Today’s parents and youth ministers know intuitively that the technological age in which we find ourselves is complicated for teenagers. We marvel at their agility in learning everything from TikTok to software code, even as we fear how this “always-on-everywhere” (as Christian thinker Andy Crouch aptly describes it) is affecting their brains and ours.
The Trinity Forum’s recent webinar with Crouch and NYU professor Jonathan Haidt is one of those essential resources for youth ministers and parents seeking to navigate our confusing times. In this thoughtful conversation, Haidt, a Jewish social psychologist, unpacks his recent buzzy article for the Atlantic and the metaphor he used in the article from the Tower of Babel in Genesis 11. Meanwhile, Crouch zooms out to survey the cultural landscape and to offer wisdom from the biblical narrative. Their charitable approach to one another’s worldviews alone makes this webinar worth a listen. Here are a handful of valuable takeaways relevant to parenting teenagers.
Understand the pitfalls. There’s a reason the leading creators of our devices infamously withhold them from their children until their teenage years or later: the very convenient technologies we enjoy do not necessarily promote human flourishing. Haidt and Crouch agree that often we are tempted to hand our kids devices because it alleviates discomfort (whining, boredom, peer pressure) for us as parents—whereas human beings actually need struggle and even suffering in order to grow. Here and elsewhere, Crouch distinguishes between a device (something we use to check out and disengage) and a tool (something we use to actively do our work, creative or technical), and offers the example of the technology his wife uses as a physicist, versus say, scrolling Instagram. Haidt powerfully explains how this dependence has led to our increasingly fractured society, and how all of this is affecting Gen Z in particular.

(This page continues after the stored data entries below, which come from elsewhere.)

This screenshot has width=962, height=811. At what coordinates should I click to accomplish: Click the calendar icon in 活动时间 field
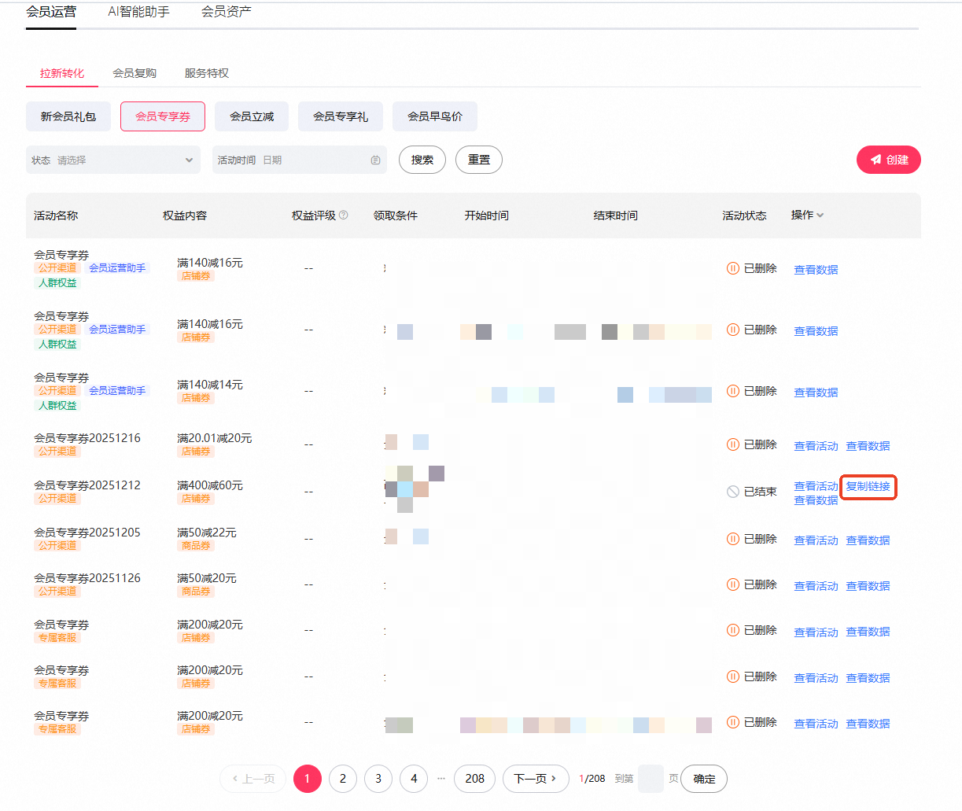(x=375, y=160)
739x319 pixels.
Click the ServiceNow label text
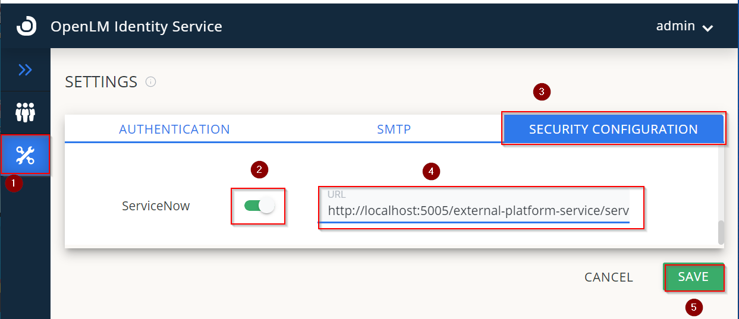(x=156, y=206)
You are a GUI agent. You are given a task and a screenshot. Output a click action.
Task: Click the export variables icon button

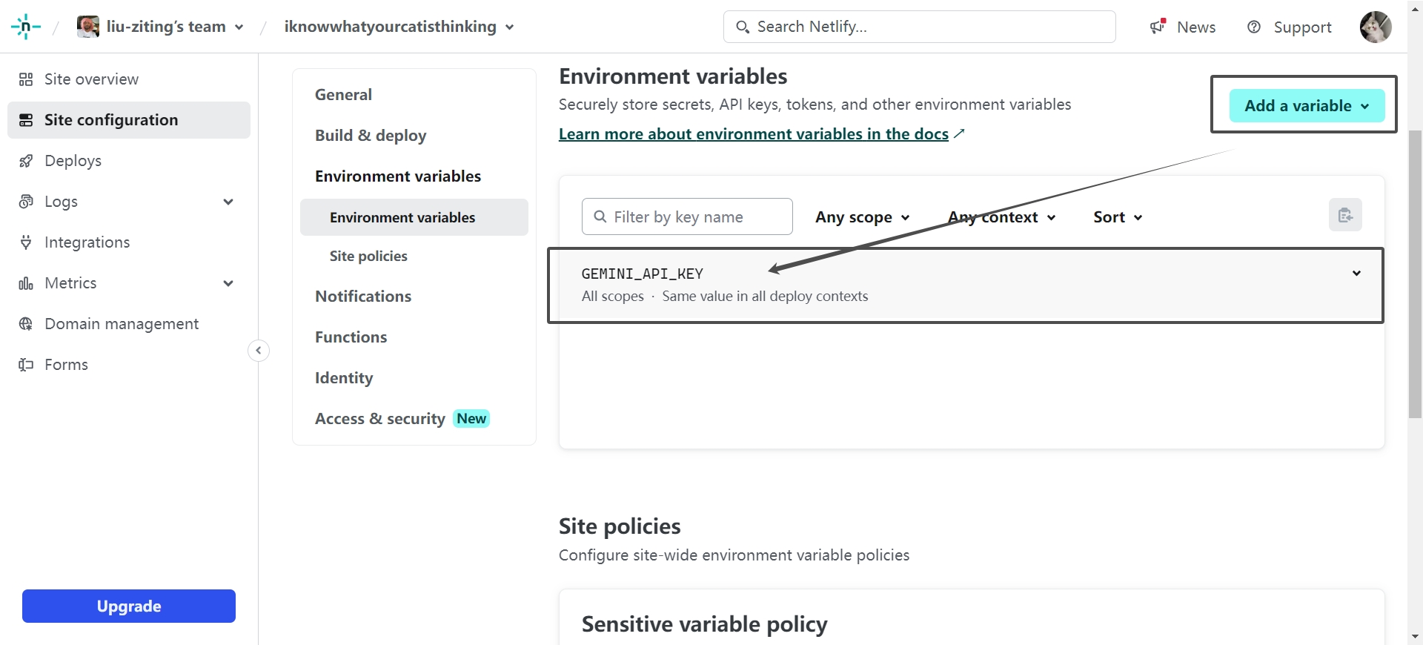1345,216

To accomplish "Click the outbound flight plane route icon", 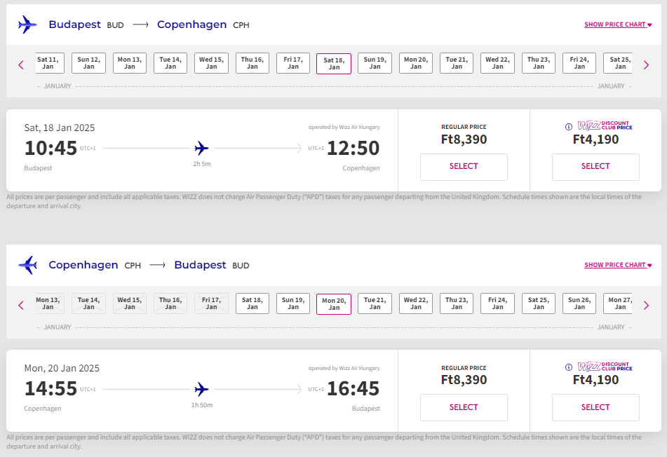I will click(x=202, y=148).
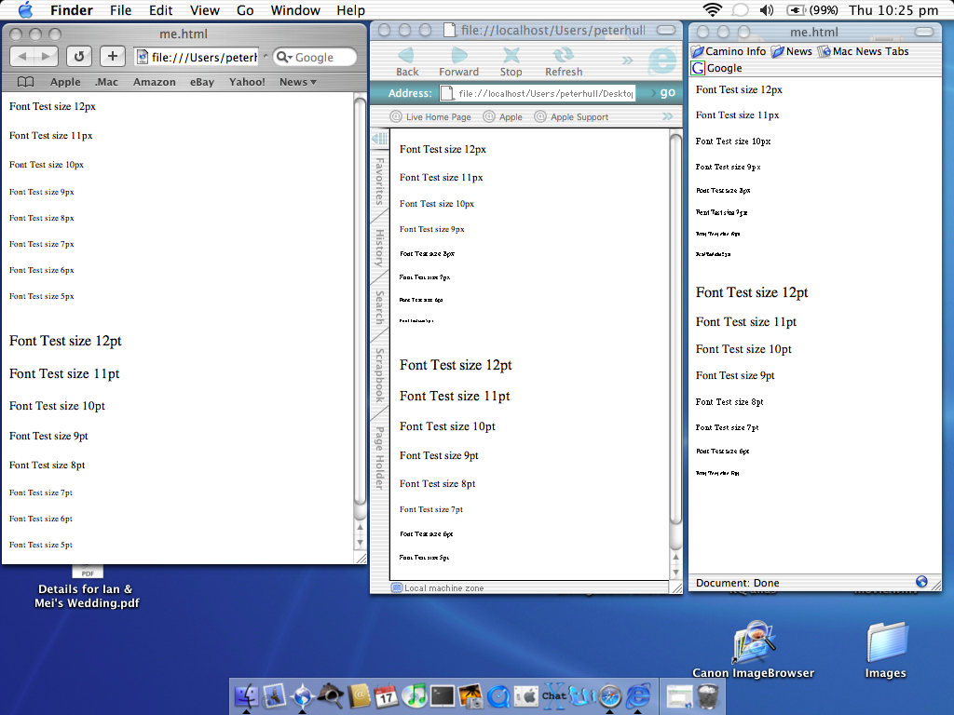
Task: Click the Amazon bookmark in Safari
Action: 154,82
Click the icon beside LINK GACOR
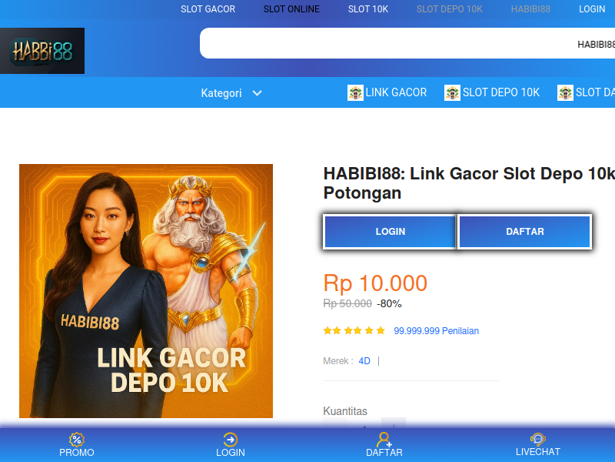The width and height of the screenshot is (615, 462). pyautogui.click(x=355, y=92)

Find Your People. Haidt and Crouch agree that limiting exposure to devices is easier in community. They recommend aligning with others in your neighborhood and church congregation to curtail social media use. Crouch’s book The Tech-Wise Family has become one of my most-recommended resource for parents, and it makes a fantastic guide for families wanting to work together in this regard. In it, Crouch offers ten principles for families to implement at nearly any stage—and he’s humbly transparent about which ones his family keeps and which they are continually working toward.
Keep the Sabbath. One of the best principles from Tech-Wise Family, which Crouch articulates on the webinar, is the spiritual principle of sabbath. In order to keep our devices from running our lives, we need what God’s people have always needed: a break from the rule of the world’s empires. He advocates for going device-free one hour each day, one day each week, and one week each year as a practical means of grace allowing individuals and families to rest in the Lordship of Jesus. Crouch’s own family facilitates this tech-free time over the dinner hour, when most evenings they light candles and enjoy one another’s company. He has shared how this simple practice has had a compounding effect, lessening his desire to reach for his phone first thing in the morning.
Remember the Ultimate Story. Pointing to Haidt’s metaphor from his article in The Atlantic (for which Trinity Forum’s webinar itself was named), Crouch explains how the Tower of Babel narrative in Scripture is part of a wider arc of what God is doing in the world. The Christian story says that although sin has damaged God’s good world and all of the relationships in it, God sent Jesus to break into the world’s mess in order to redeem sinful human beings. It also tells us that one day, Jesus will return to make all things new.
As Crouch said, “There’s a larger story going on in human history that is really, really good for people and that’s really good news… I am not at all pessimistic in the long run. I just have some slight concerns right now.”